In the thread on parsing large XML files with JAXB, turn the paragraph beginning "This kind of XML is suitable for chunk-processing" into a short bulleted list that keeps its main facts.
====== PAGE EXCERPT
Can JAXB parse large XML files in chunks
Asked Answered
U

4

27

I need to parse potentially large XML files, of which the schema is already provided to me in several XSD files, so XML binding is highly favored. I'd like to know if I can use JAXB to parse the file in chunks and if so, how.

Ulland answered 15/7, 2009 at 21:26 Comment(0)
A
34

Because code matters, here is a PartialUnmarshaller who reads a big file into chunks. It can be used that way new PartialUnmarshaller<YourClass>(stream, YourClass.class)

import javax.xml.bind.JAXBContext;
import javax.xml.bind.JAXBException;
import javax.xml.bind.Unmarshaller;
import javax.xml.stream.*;
import java.io.InputStream;
import java.util.List;
import java.util.NoSuchElementException;
import java.util.stream.Collectors;
import java.util.stream.IntStream;

import static javax.xml.stream.XMLStreamConstants.*;

public class PartialUnmarshaller<T> {
    XMLStreamReader reader;
    Class<T> clazz;
    Unmarshaller unmarshaller;

    public PartialUnmarshaller(InputStream stream, Class<T> clazz) throws XMLStreamException, FactoryConfigurationError, JAXBException {
        this.clazz = clazz;
        this.unmarshaller = JAXBContext.newInstance(clazz).createUnmarshaller();
        this.reader = XMLInputFactory.newInstance().createXMLStreamReader(stream);

        /* ignore headers */
        skipElements(START_DOCUMENT, DTD);
        /* ignore root element */
        reader.nextTag();
        /* if there's no tag, ignore root element's end */
        skipElements(END_ELEMENT);
    }

    public T next() throws XMLStreamException, JAXBException {
        if (!hasNext())
            throw new NoSuchElementException();

        T value = unmarshaller.unmarshal(reader, clazz).getValue();

        skipElements(CHARACTERS, END_ELEMENT);
        return value;
    }

    public boolean hasNext() throws XMLStreamException {
        return reader.hasNext();
    }

    public void close() throws XMLStreamException {
        reader.close();
    }

    void skipElements(int... elements) throws XMLStreamException {
        int eventType = reader.getEventType();

        List<Integer> types = asList(elements);
        while (types.contains(eventType))
            eventType = reader.next();
    }
}
Aftershock answered 13/2, 2012 at 11:53 Comment(4)
I need to use XMLStreamConstants.START_DOCUMENT and so on for this to work.Clerkly
@MatthiasWuttke you can add them as a static import. import static javax.xml.stream.XMLStreamConstants.*;Sulfapyridine
You may also need Guava's Ints.asList or in java8 IntStream.of(elements).boxed().collect(Collectors.toList());Sulfapyridine
Hi, Thanks for this response. I am doing something similar but unable to marshall few events to my class. If you get a chance can you please have a look at this question and provide your observation? #67668016Transsonic
W
20

This is detailed in the user guide. The JAXB download from http://jaxb.java.net/ includes an example of how to parse one chunk at a time.

When a document is large, it's usually because there's repetitive parts in it. Perhaps it's a purchase order with a large list of line items, or perhaps it's an XML log file with large number of log entries.

This kind of XML is suitable for chunk-processing; the main idea is to use the StAX API, run a loop, and unmarshal individual chunks separately. Your program acts on a single chunk, and then throws it away. In this way, you'll be only keeping at most one chunk in memory, which allows you to process large documents.
============
====== ENTRIES SUPPLIED
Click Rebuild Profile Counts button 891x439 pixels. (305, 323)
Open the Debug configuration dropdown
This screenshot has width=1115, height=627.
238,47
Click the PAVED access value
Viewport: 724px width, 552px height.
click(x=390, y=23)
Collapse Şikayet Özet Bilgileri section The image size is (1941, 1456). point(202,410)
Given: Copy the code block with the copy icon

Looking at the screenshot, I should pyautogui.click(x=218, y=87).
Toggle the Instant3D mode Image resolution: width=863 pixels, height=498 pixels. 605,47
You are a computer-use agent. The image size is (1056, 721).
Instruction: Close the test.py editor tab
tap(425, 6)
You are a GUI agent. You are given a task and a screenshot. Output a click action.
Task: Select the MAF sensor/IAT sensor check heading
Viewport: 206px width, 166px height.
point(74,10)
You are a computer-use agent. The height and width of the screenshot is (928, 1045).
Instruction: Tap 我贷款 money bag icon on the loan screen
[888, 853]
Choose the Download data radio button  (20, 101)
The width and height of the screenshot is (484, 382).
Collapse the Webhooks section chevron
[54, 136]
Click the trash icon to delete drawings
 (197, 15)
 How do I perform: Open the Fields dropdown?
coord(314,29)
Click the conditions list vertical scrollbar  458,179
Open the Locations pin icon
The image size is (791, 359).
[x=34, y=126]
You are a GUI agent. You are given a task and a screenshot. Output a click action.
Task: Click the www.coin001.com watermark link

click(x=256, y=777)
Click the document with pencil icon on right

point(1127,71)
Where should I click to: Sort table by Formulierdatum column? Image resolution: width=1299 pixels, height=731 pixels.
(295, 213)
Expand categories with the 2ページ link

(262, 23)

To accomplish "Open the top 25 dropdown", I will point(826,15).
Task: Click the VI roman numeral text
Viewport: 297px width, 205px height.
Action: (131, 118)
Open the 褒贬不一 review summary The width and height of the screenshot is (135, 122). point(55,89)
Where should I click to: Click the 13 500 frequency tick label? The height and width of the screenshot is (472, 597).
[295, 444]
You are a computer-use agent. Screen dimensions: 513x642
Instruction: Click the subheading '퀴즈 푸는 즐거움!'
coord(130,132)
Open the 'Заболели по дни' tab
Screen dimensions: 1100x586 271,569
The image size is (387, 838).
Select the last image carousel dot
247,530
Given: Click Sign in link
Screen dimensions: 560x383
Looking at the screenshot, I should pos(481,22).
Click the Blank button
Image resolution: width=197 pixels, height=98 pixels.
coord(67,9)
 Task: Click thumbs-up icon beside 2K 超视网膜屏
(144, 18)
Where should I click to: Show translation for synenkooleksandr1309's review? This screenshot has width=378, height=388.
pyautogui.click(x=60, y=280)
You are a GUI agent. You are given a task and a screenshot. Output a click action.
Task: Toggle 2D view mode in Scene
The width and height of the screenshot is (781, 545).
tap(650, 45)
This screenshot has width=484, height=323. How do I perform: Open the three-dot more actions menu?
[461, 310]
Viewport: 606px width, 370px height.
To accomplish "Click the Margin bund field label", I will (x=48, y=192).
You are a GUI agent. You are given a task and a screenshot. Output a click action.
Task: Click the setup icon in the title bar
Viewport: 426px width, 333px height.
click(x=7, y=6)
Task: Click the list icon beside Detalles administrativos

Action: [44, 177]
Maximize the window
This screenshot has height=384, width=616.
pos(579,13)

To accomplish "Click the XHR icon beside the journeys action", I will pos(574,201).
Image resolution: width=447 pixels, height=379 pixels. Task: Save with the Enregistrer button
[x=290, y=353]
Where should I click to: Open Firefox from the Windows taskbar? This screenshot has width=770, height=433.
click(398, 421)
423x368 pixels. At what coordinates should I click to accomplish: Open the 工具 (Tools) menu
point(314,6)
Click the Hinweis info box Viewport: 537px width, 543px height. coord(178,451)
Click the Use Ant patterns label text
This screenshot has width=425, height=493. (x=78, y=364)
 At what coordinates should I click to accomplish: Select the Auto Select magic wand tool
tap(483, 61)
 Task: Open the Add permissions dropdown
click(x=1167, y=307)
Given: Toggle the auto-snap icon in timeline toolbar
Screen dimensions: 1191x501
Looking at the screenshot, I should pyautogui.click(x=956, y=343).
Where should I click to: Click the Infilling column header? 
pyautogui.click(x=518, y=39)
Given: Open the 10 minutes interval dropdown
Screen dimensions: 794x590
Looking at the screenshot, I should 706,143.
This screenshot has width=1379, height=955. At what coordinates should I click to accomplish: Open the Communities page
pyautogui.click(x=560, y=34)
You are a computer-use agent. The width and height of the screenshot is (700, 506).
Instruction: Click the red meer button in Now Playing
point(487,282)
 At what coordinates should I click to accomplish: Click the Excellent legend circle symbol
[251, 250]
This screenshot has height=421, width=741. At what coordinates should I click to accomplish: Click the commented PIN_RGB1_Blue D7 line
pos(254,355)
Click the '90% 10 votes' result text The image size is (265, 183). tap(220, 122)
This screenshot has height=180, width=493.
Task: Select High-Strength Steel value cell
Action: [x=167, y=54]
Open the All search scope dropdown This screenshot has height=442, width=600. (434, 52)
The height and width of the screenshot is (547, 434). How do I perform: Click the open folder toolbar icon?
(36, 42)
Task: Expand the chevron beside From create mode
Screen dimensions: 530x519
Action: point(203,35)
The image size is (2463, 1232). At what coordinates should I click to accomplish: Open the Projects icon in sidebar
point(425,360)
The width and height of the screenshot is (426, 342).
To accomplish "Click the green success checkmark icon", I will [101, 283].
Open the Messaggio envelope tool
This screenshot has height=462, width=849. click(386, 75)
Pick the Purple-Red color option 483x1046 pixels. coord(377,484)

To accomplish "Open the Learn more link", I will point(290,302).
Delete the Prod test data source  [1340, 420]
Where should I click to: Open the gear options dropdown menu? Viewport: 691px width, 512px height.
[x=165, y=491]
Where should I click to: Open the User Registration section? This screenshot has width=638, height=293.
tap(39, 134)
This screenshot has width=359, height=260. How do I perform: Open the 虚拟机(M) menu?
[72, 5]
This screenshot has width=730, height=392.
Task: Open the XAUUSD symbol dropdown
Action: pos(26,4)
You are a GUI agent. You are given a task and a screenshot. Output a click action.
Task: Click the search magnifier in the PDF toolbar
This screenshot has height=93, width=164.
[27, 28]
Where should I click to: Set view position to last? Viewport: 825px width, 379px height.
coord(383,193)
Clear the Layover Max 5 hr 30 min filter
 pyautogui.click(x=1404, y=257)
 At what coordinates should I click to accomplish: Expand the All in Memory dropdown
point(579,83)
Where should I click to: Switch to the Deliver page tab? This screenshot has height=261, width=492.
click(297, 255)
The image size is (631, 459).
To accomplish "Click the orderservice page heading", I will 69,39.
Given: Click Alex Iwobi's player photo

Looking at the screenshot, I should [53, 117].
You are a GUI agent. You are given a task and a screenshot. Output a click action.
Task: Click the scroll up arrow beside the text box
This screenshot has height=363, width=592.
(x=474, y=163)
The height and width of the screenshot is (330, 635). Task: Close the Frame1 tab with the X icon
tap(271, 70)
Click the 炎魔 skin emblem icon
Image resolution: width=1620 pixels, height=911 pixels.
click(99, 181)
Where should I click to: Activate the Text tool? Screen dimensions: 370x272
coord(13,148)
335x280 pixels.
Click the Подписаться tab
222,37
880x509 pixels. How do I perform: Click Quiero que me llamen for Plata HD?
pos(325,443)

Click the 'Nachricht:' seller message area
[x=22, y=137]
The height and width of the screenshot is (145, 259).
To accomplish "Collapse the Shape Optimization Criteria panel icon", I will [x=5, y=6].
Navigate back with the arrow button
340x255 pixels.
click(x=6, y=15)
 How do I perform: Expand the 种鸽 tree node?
============
== CORRECT RESPONSE ==
- This kind of XML suits chunk-processing.
- The approach uses the StAX API, runs a loop, and unmarshals each chunk separately.
- The program acts on one chunk and then discards it.
- Only one chunk at most stays in memory, so large documents can be processed.